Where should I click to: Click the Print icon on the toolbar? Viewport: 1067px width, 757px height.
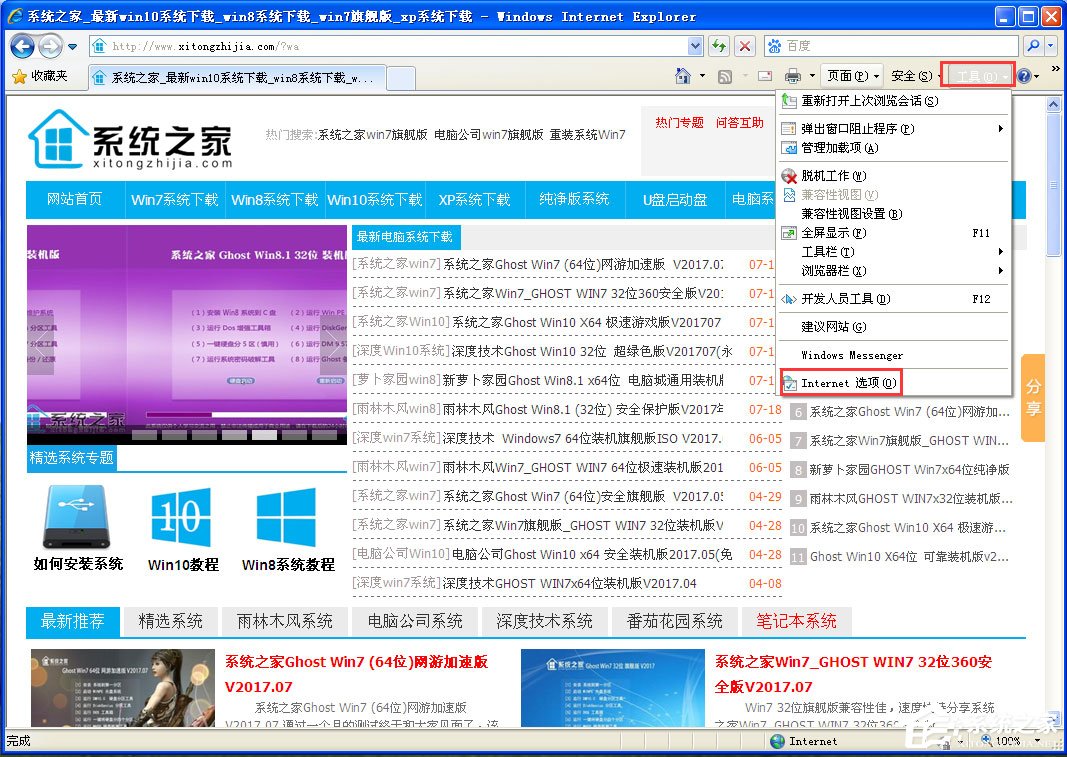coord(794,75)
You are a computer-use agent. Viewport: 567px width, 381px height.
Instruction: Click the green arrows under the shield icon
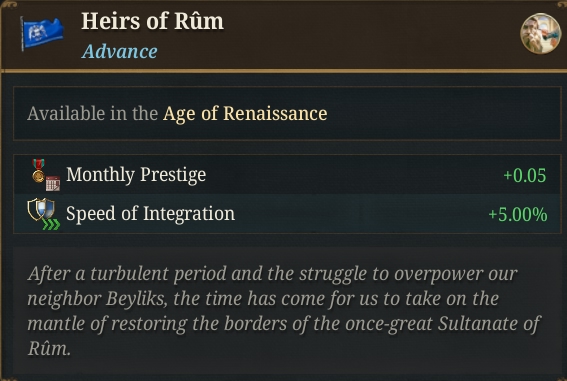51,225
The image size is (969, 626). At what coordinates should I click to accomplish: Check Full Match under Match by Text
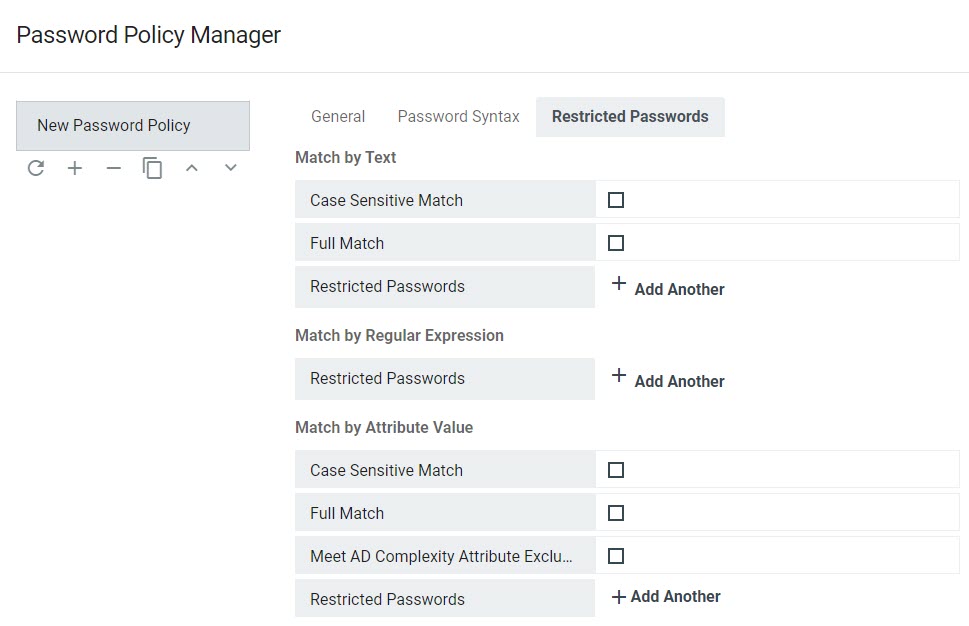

■ THE REQUEST ■
Write the lines above again with every "Viewport" changed to "Window" and everything else kept the same. Leave the pictures out.

■ WRITTEN ANSWER ■
Where should I click to: Click the Print icon on the toolbar? Window: 1067px width, 757px height.
coord(794,75)
You are a computer-use agent. Window: 567px width, 381px height.
Instruction: Click the green arrows under the shield icon
51,225
The image size is (969, 626). At what coordinates should I click to accomplish: Check Full Match under Match by Text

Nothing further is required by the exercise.